Integrated canopy, building energy and radiosity model for 3D urban design

TL;DR

This paper introduces an integrated 3D urban model combining canopy, building energy, and radiosity simulations to optimize urban morphology for energy efficiency and climate impact.

Contribution

It presents a novel integrated 3D modeling framework for urban design that links morphology, energy, and climate effects with simple parameters.

Findings

Careful 3D morphology design can halve heat demand.

Higher surface/volume ratio improves energy efficiency.

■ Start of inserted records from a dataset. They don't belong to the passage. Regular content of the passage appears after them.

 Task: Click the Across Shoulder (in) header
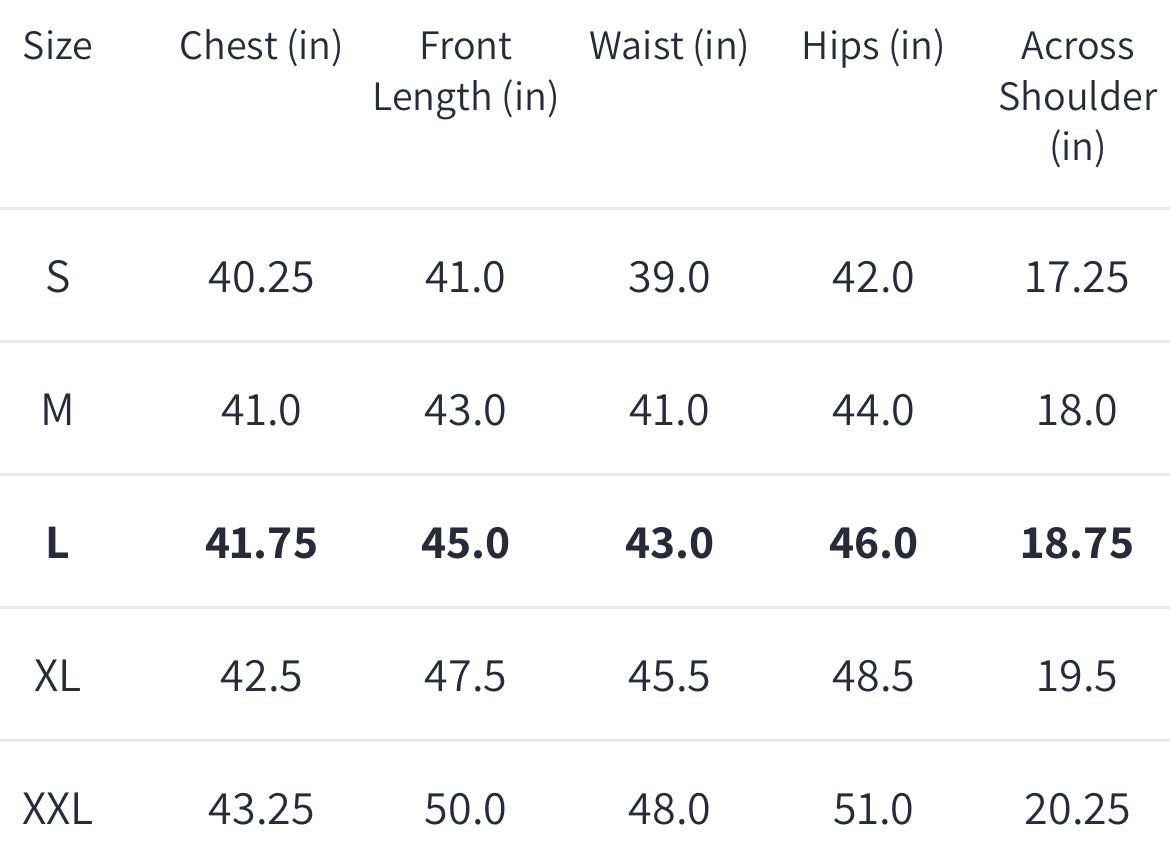[x=1077, y=96]
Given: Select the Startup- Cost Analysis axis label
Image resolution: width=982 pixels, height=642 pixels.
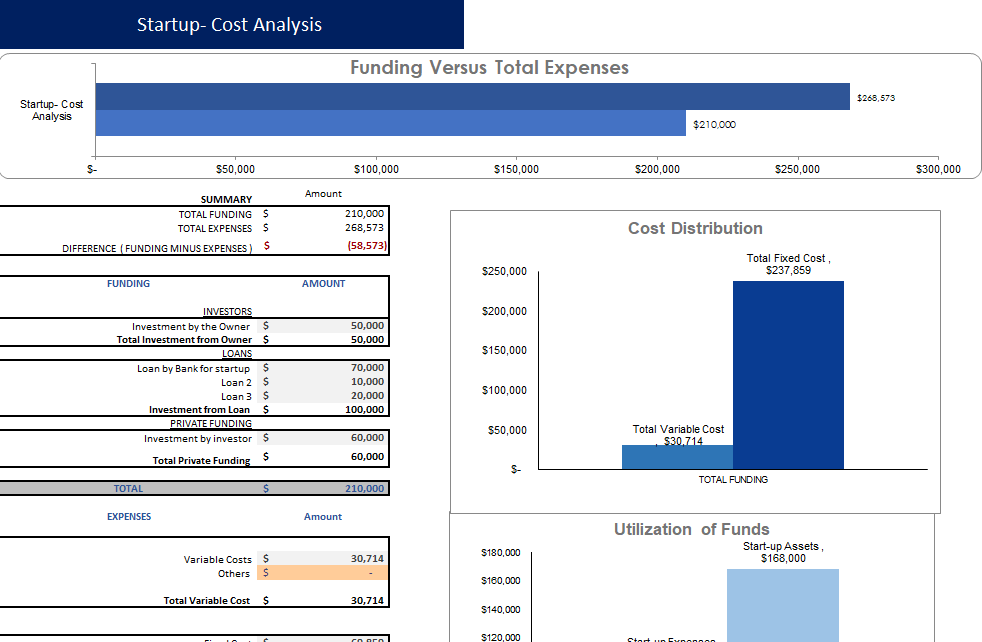Looking at the screenshot, I should 51,109.
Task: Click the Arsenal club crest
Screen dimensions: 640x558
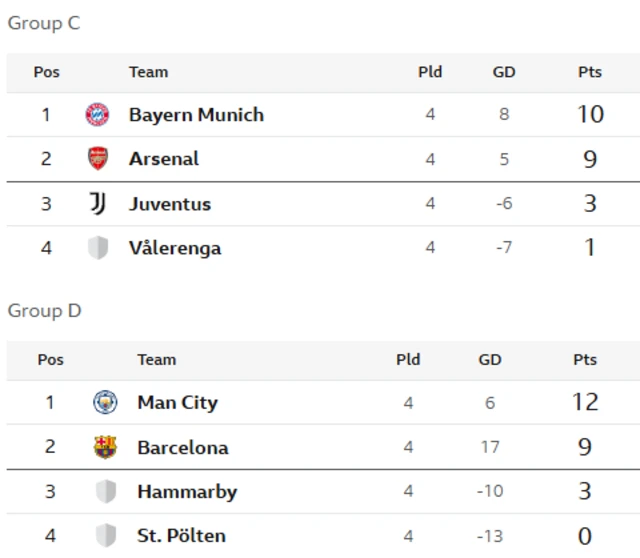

Urban morphology significantly impacts insolation and climate.

Abstract

We present an integrated, three dimensional, model of urban canopy, building energy and radiosity, for early stage urban designs and test it on four urban morphologies. All sub-models share a common descriptions of the urban morphology, similar to 3D urban design master plans and have simple parameters. The canopy model is a multilayer model, with a new discrete layer approach that does not rely on simplified geometry such as canyon or regular arrays. The building energy model is a simplified RC equivalent model, with no hypotheses on internal zoning or wall composition. We use the CitySim software for the radiosity model. We study the effects of convexity, the number of buildings and building height, at constant density and thermal characteristics. Our results suggest that careful three dimensional morphology design can reduce heat demand by a factor of 2, especially by improving insolation of lower levels. The most energy efficient morphology in our simulations has both the highest surface/volume ratio and the biggest impact on the urban climate.